::: Information given :::

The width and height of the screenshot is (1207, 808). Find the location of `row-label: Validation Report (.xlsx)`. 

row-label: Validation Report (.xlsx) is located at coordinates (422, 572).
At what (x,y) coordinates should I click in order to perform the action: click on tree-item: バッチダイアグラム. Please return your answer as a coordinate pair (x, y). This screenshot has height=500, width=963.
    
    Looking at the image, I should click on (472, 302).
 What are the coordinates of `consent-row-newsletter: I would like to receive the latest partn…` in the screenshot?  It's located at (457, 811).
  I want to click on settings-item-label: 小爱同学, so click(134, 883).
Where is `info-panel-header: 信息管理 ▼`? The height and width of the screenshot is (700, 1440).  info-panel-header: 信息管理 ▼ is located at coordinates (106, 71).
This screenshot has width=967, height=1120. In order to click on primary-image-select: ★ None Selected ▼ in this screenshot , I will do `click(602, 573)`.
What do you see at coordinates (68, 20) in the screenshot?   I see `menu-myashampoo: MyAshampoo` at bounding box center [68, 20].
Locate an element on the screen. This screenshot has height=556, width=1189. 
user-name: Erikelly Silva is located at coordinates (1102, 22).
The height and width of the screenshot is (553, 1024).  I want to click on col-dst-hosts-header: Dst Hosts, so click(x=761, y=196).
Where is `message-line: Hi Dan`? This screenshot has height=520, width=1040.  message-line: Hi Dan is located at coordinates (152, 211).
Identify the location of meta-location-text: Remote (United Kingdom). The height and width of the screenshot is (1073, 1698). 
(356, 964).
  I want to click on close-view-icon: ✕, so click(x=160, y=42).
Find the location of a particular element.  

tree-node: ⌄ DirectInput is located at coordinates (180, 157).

:::

▶ _Activity_
Duplicate each of the items above word for word, keeping every line as it appears.

▶ _Task output_
The width and height of the screenshot is (1207, 808). Find the location of `row-label: Validation Report (.xlsx)`. 

row-label: Validation Report (.xlsx) is located at coordinates (422, 572).
At what (x,y) coordinates should I click in order to perform the action: click on tree-item: バッチダイアグラム. Please return your answer as a coordinate pair (x, y). This screenshot has height=500, width=963.
    
    Looking at the image, I should click on (472, 302).
 What are the coordinates of `consent-row-newsletter: I would like to receive the latest partn…` in the screenshot?  It's located at (457, 811).
  I want to click on settings-item-label: 小爱同学, so click(134, 883).
Where is `info-panel-header: 信息管理 ▼`? The height and width of the screenshot is (700, 1440).  info-panel-header: 信息管理 ▼ is located at coordinates (106, 71).
This screenshot has width=967, height=1120. In order to click on primary-image-select: ★ None Selected ▼ in this screenshot , I will do `click(602, 573)`.
What do you see at coordinates (68, 20) in the screenshot?   I see `menu-myashampoo: MyAshampoo` at bounding box center [68, 20].
Locate an element on the screen. This screenshot has height=556, width=1189. 
user-name: Erikelly Silva is located at coordinates (1102, 22).
The height and width of the screenshot is (553, 1024).  I want to click on col-dst-hosts-header: Dst Hosts, so click(x=761, y=196).
Where is `message-line: Hi Dan`? This screenshot has height=520, width=1040.  message-line: Hi Dan is located at coordinates (152, 211).
Identify the location of meta-location-text: Remote (United Kingdom). The height and width of the screenshot is (1073, 1698). 
(356, 964).
  I want to click on close-view-icon: ✕, so click(x=160, y=42).
Find the location of a particular element.  

tree-node: ⌄ DirectInput is located at coordinates (180, 157).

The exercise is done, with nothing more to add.